Zum 23. Mal treffen sich die alten Kameraden dieses Jahr. Vor 20 Jahren waren es noch um die 30 Veteranen, die die Treffen besuchten. "Seit Beginn sind etwa 25 Veteranen verstorben", sagt Heinz Reifarth, Ortsbürgermeister von Walternienburg, als die Kameraden nach dem Gedenkgottesdienst in der Festscheune zusammen kommen. Auch in diesem Jahr gedenken die Veteranen verstorbener Kameraden. Unter ihnen ist auch Dr. Oscar Weiss. Der Kamerad aus München war ein besonderes Mitglied der jährlichen Zusammenkunft. Er war es, der die schrecklichen Erlebnisse in einem Buch niederschrieb.

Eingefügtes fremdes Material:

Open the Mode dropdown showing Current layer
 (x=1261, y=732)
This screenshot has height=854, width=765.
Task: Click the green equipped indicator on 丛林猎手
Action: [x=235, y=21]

Auch der sonst so präsente Fritz-Alexander Hornhardt ist in diesem Jahr nicht dabei. Er ist verhindert. Er und auch die engagierte ehemalige Schülerin Annemarie Niemann werden in diesem Jahr von der Ortschaft Walternienburg mit einer Ehrung für ihr besonderes Engagement um dieses historische Ereignis bedacht.

Natürlich wird auch wieder "Quartiermeister" Hubert Rose von Heinz Reifarth gedankt. Er ist "mit Leib und Seele" dabei und organisiert Jahr um Jahr das Kameradentreffen, wie er selbst sagt. Er selbst wurde mit 16 Jahren eingezogen, war 18 Tage Soldat und geriet dann in Kriegsgefangenschaft für zweieinhalb Jahre. Auf die Frage, wie das einen Menschen verändert, weiß er keine so rechte Antwort. Wäre der Krieg nicht gekommen, so glaubt er, wäre er auf dem Hof seiner Eltern geblieben. Doch er kennt kein Leben ohne seine Erinnerungen. "Als ich wieder kam, hatten die Russen den Hof leer geräumt", berichtet er.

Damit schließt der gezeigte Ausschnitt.